South Korean esports player

Jisu Park is a South Korean professional StarCraft: Brood War player and Starcraft II player playing under the name ForGG.

== Career ==
Park joined Korean Team Hwaseung Oz (later Lecaf Oz) in 2006 at the age of 16. In 2008 he won the Arena MSL, defeating two of StarCraft's strongest players, Flash and JaeDong. His very aggressive and precise playstyle earned him the nickname "Time attacker".

In March 2009, Park left Hwaseung OZ to join KT Rolster.

On December 28, 2010, Park announced his retirement from StarCraft: Brood War.

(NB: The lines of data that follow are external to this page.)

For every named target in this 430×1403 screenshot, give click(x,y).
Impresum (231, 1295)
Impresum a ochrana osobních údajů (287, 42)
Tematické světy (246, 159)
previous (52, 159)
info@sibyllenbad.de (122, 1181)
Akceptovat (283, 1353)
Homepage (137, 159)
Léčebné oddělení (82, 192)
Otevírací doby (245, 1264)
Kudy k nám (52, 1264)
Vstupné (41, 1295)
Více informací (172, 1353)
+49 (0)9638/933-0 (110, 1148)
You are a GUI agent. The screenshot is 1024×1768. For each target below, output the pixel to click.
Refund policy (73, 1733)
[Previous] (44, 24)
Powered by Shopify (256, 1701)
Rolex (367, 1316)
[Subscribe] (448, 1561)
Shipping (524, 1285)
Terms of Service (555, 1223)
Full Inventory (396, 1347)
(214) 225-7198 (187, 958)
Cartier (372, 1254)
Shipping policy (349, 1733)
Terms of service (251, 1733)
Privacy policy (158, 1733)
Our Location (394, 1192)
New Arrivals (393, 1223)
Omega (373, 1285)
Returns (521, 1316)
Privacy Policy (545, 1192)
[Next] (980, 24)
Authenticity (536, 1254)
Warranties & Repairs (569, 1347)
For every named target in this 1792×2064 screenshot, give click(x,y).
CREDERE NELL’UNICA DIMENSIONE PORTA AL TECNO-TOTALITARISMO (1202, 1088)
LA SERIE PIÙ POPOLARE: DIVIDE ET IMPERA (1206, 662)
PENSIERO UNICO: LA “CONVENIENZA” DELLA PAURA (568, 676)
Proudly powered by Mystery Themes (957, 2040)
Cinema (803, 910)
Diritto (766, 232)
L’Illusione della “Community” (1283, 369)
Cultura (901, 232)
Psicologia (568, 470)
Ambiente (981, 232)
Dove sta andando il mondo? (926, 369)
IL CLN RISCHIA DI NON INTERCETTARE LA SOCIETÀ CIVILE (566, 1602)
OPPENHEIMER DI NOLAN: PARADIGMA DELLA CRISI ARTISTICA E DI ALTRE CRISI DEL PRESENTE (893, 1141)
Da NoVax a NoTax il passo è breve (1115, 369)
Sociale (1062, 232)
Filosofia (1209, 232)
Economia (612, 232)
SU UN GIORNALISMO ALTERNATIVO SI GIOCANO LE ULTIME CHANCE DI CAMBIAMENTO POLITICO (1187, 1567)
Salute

He came back to programing in September 2011 as a Terran player for Team oGs in StarCraft II.

He made his debut in Code S in the 2012 GSL Season 1, after securing a spot through Code A.

After the disbandment of oGs he left Korea to join French Team Millenium on June 28, 2012.

His move to France allowed him to play in various European tournaments, the first being ASUS Rog Summer 2012, in which he took 3rd place.

By winning Dreamhack Winter in November 2014, he became the third BroodWar Champion after Jaedong and Flash to win a major tournament in StarCraft II.

On December 4, 2015, following his move back to Korea, Park left Millenium after over three years.